The row over new rules forcing stallholders on Clitheroe Market to trade on Thursdays erupted again in the council chambers where West Bradford woman Richenda Ratcliffe presented councillors with a 2,000-name petition opposing the plan.

The Ribble Valley Council wants the market to operate on Thursdays, as well as Tuesdays and Saturdays, in an attempt to boost flagging attendances.

The controversial scheme has split traders and councillors over whether it is fair and workable.

And rebel traders have been told by council chiefs to start pulling their weight on Thursdays or quit.

Mrs Ratcliffe told a council meeting that hard-working traders "weren't being given a fair chance".

"There is more to market-trading than just turning up at 9am, especially if you are dealing in perishable goods. Traders are being told to work Thursdays or quit. Is this fair?" she said. Grocer Richard Burney told the meeting that he found it impossible to attend the market on Thursdays.

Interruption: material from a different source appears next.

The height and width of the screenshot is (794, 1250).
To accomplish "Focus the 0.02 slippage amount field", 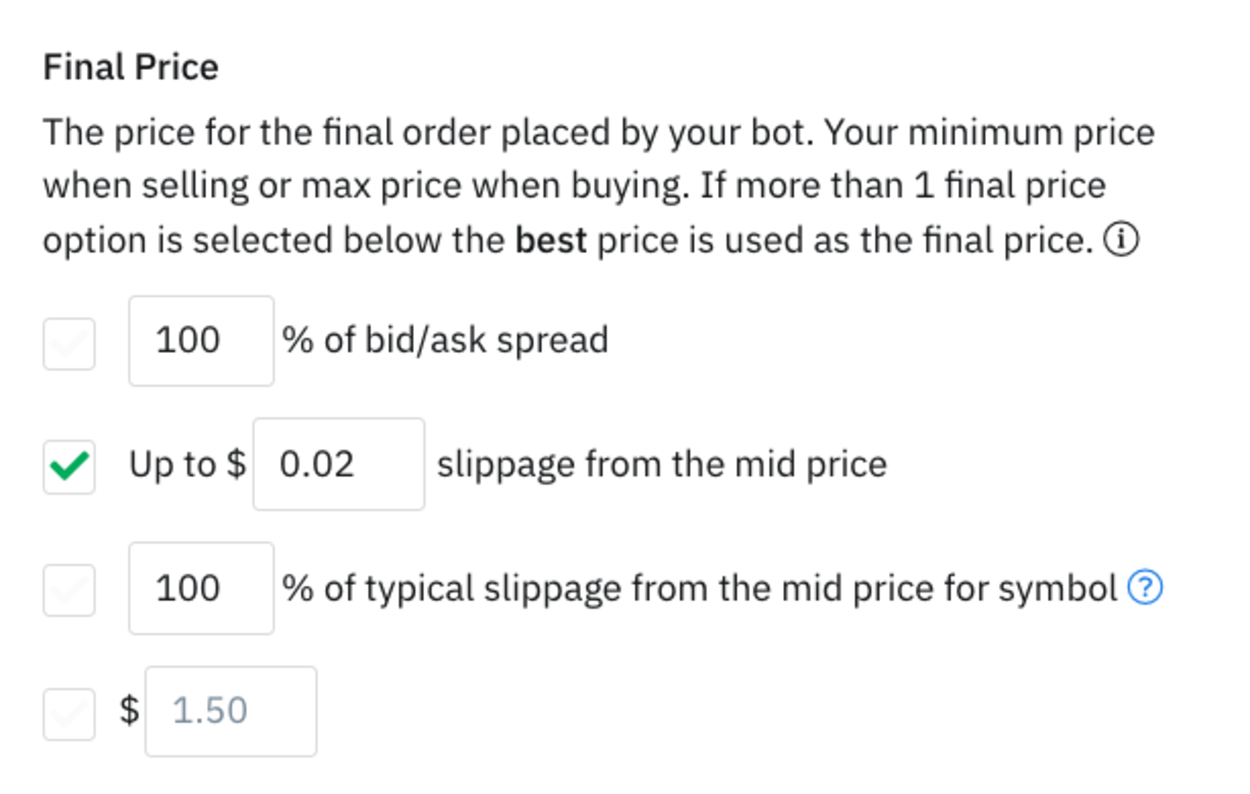I will tap(338, 465).
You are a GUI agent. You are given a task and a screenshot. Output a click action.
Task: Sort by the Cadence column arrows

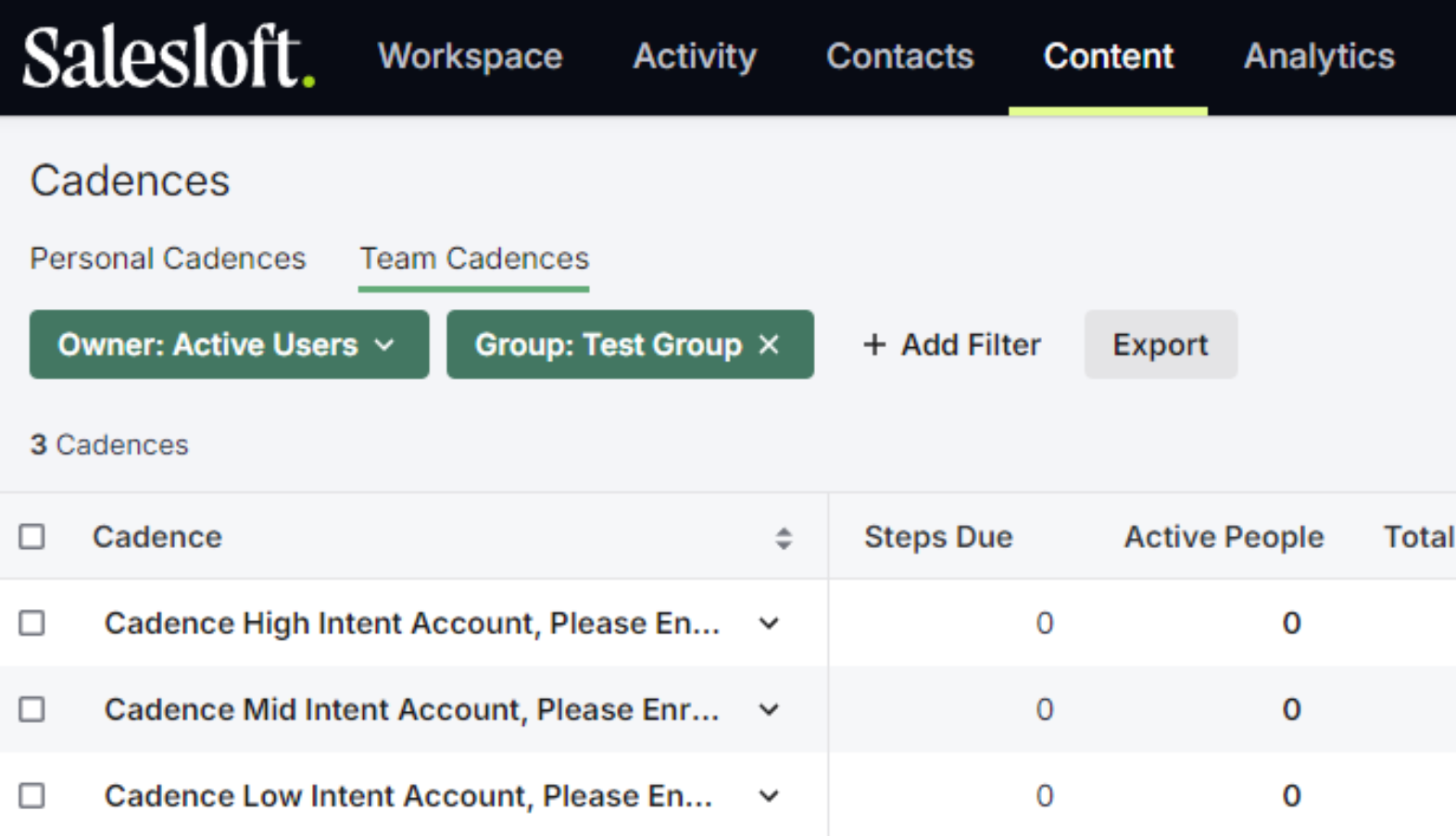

"It is tradition for traders to travel to other markets. We can't operate on an open-all-hours basis. My father is 72 and started our business 50 years. He has never had so much as a parking ticket and is now being threatened with disciplinary action by the council. We want these threats to stop," he said.

But chairman of Ribble Valley Council's community committee Graham Sowter said he disagreed with the nature of the petition and rebuked Mrs Ratcliffe for "not listening to all sides of the story".

He said: "It was agreed by traders after consultation that there would be a third market day. It has never been foisted on them. It is misleading to talk of compulsion or coercion.

"No market runs on a turn-up-at-will basis. The council invested a million pounds in the market and we are all going to have to pull together to make it a success."

Shoe trader John White said the market would be "hamstrung" if stalls were not fully occupied.

"We must not let the market drift into oblivion by not giving Thursdays a fair chance," he said.